#### [Instructions for the task]
When you reach the line with "Given: Click the help question mark icon" in the data below, begin printing lines exactly, and stop once the line with "Uncheck Reverse Speed" has been printed.

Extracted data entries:

● ● ● ●

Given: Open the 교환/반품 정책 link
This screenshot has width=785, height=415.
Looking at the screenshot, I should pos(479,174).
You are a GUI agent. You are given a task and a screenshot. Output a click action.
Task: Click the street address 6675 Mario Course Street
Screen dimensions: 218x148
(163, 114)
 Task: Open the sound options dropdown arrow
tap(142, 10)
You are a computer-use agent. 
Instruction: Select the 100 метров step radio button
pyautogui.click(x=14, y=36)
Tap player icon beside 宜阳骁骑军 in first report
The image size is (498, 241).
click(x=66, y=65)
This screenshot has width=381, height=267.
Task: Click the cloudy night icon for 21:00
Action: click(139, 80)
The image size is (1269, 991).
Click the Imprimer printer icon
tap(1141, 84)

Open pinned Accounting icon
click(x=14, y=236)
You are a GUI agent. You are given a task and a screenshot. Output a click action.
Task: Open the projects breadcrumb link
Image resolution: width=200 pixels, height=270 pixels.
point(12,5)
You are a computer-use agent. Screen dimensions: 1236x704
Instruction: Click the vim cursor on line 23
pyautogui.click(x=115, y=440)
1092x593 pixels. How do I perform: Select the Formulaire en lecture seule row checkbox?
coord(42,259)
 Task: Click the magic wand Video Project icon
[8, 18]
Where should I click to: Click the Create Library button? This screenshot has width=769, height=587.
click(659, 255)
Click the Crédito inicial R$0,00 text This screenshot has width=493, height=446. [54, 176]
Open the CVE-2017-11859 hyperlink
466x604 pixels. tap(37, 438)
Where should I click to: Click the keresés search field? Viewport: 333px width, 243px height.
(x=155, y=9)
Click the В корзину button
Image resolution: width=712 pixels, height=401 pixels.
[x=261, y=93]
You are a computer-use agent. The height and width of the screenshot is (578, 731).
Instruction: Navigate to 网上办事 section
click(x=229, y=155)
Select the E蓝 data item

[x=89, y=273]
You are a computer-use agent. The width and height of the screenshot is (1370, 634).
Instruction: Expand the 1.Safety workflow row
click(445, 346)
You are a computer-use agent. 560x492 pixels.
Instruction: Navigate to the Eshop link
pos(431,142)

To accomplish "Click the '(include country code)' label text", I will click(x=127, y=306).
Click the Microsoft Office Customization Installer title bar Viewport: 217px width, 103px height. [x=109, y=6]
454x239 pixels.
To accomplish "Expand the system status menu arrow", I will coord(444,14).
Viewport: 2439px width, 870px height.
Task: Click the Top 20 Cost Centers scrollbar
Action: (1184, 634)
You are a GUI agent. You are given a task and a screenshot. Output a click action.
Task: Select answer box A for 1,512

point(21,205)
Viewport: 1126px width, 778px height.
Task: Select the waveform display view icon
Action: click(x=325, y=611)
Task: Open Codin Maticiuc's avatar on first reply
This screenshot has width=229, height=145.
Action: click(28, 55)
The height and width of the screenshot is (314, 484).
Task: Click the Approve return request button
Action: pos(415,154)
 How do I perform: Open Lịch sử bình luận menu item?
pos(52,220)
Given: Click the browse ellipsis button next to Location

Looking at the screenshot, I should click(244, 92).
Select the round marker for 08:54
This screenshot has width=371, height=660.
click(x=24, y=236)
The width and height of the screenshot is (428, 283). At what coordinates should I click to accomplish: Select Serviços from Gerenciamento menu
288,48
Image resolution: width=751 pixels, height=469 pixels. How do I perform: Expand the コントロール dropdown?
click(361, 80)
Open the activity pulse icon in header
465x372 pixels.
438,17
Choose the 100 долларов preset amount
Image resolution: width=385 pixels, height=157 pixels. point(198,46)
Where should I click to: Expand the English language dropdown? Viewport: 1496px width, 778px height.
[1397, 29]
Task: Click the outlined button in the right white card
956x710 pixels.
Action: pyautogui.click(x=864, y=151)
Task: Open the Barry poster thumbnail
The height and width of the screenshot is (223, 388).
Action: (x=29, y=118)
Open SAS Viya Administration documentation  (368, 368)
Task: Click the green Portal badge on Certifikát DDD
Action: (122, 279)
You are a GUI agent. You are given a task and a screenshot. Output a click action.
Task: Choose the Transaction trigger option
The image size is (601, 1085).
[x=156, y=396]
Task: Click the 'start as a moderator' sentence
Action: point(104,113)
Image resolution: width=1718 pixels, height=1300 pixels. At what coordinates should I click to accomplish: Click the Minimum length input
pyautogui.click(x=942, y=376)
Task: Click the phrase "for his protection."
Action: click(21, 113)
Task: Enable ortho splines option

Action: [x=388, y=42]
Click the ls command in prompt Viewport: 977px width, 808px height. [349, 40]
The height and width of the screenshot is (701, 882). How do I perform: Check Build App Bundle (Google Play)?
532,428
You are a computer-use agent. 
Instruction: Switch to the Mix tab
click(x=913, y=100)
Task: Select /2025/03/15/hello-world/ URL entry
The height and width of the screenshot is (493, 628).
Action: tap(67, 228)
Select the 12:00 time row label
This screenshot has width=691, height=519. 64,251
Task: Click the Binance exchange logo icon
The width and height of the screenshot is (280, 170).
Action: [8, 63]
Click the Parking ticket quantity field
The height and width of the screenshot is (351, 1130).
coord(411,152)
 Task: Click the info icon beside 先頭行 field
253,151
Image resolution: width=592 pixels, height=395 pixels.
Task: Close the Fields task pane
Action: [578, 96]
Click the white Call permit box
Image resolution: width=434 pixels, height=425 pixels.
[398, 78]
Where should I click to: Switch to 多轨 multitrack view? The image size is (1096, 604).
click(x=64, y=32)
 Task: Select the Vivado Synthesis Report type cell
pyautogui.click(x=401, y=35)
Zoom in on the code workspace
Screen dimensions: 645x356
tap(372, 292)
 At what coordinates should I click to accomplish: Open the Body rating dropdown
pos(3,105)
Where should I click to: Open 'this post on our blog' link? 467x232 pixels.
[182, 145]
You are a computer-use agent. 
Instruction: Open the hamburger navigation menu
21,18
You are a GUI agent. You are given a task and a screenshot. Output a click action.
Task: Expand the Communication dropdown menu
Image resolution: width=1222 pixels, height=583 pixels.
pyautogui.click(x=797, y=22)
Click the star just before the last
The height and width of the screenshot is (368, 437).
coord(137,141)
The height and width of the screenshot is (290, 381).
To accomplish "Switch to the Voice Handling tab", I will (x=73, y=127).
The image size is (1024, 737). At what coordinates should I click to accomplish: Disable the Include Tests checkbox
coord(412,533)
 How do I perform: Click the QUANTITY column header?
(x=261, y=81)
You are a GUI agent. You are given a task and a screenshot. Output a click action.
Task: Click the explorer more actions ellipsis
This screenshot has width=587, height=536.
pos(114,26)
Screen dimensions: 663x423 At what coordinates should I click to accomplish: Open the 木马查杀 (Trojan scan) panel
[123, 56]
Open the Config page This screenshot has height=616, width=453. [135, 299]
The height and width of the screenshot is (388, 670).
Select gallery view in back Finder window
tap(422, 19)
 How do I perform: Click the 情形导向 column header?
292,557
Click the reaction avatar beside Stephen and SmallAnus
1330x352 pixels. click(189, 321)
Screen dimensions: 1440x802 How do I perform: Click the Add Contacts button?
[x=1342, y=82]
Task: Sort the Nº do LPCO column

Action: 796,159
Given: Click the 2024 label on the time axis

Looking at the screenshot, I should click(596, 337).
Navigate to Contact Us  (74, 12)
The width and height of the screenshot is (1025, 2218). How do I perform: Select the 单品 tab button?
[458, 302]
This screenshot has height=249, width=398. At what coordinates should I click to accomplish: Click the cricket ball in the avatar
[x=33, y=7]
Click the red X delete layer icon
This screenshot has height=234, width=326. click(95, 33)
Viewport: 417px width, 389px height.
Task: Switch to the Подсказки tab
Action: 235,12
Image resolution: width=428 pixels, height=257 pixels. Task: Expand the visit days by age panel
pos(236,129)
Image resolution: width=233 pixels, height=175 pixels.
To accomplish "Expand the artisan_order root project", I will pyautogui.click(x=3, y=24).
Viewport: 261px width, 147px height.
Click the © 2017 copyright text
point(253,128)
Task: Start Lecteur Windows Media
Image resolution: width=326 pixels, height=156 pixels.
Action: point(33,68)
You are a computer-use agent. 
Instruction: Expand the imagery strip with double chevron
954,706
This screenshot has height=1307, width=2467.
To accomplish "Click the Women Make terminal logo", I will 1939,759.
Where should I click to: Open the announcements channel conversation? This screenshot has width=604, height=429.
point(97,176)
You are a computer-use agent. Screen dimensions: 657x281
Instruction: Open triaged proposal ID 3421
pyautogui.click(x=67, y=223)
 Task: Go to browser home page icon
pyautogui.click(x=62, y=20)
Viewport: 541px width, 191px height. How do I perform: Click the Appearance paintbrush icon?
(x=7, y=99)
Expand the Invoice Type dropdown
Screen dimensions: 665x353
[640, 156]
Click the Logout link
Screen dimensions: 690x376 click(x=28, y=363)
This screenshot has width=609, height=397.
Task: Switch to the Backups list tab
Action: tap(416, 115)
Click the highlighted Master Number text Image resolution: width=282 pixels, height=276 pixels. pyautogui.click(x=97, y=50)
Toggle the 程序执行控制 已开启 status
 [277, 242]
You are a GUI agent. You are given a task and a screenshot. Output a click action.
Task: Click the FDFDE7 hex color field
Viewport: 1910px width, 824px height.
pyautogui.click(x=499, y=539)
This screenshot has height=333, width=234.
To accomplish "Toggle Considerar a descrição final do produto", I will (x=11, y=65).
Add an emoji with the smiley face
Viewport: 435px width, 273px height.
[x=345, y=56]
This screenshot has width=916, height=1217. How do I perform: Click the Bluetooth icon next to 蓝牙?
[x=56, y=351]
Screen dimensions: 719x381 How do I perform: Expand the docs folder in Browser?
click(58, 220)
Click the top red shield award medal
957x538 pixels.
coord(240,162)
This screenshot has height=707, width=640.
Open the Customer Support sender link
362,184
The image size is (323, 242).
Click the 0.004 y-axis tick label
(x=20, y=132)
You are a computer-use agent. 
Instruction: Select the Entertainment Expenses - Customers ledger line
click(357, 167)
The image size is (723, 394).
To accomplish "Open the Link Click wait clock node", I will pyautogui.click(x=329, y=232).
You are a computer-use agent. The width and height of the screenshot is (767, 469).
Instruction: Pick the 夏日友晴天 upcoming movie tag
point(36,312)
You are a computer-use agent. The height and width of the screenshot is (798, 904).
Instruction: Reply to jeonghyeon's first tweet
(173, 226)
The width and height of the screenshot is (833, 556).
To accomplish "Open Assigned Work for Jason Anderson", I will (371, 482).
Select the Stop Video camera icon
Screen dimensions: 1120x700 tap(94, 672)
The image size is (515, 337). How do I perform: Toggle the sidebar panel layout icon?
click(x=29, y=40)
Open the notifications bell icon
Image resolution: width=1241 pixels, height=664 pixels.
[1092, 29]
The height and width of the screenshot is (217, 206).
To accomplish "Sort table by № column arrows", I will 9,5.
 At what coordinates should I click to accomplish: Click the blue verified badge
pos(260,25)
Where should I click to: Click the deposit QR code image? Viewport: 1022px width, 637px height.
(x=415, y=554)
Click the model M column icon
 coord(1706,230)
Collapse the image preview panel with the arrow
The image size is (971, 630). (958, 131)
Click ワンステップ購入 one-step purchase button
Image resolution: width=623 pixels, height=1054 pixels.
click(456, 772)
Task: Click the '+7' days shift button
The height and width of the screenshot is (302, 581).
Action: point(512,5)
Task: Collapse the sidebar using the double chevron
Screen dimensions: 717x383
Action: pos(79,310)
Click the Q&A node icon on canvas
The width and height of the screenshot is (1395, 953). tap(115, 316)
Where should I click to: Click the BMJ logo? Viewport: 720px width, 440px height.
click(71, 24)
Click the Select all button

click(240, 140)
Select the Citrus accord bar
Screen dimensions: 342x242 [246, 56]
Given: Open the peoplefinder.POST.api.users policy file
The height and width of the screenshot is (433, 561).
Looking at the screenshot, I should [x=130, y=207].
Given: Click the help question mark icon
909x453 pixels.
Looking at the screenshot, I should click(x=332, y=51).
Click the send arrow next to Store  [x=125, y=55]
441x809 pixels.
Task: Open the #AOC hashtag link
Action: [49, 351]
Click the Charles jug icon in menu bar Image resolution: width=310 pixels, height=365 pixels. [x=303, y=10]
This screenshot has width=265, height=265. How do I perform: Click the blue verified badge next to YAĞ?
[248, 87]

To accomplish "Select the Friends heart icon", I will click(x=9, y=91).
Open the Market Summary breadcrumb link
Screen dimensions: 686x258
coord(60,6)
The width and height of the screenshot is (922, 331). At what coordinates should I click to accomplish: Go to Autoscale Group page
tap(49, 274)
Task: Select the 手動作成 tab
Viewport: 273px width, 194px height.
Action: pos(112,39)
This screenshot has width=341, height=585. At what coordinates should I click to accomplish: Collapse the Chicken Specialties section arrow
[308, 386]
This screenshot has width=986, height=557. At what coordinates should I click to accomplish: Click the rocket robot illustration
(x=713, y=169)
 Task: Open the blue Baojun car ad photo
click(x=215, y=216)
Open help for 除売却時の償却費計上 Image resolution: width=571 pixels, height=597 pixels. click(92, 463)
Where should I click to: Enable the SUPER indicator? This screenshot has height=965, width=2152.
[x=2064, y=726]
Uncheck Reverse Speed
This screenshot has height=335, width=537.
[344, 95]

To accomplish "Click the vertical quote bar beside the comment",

● ● ● ●

#### [Output below]
Given: Click the help question mark icon
909x453 pixels.
Looking at the screenshot, I should click(x=332, y=51).
Click the send arrow next to Store  [x=125, y=55]
441x809 pixels.
Task: Open the #AOC hashtag link
Action: [49, 351]
Click the Charles jug icon in menu bar Image resolution: width=310 pixels, height=365 pixels. [x=303, y=10]
This screenshot has width=265, height=265. How do I perform: Click the blue verified badge next to YAĞ?
[248, 87]

To accomplish "Select the Friends heart icon", I will click(x=9, y=91).
Open the Market Summary breadcrumb link
Screen dimensions: 686x258
coord(60,6)
The width and height of the screenshot is (922, 331). At what coordinates should I click to accomplish: Go to Autoscale Group page
tap(49, 274)
Task: Select the 手動作成 tab
Viewport: 273px width, 194px height.
Action: pos(112,39)
This screenshot has width=341, height=585. At what coordinates should I click to accomplish: Collapse the Chicken Specialties section arrow
[308, 386]
This screenshot has width=986, height=557. At what coordinates should I click to accomplish: Click the rocket robot illustration
(x=713, y=169)
 Task: Open the blue Baojun car ad photo
click(x=215, y=216)
Open help for 除売却時の償却費計上 Image resolution: width=571 pixels, height=597 pixels. click(92, 463)
Where should I click to: Enable the SUPER indicator? This screenshot has height=965, width=2152.
[x=2064, y=726]
Uncheck Reverse Speed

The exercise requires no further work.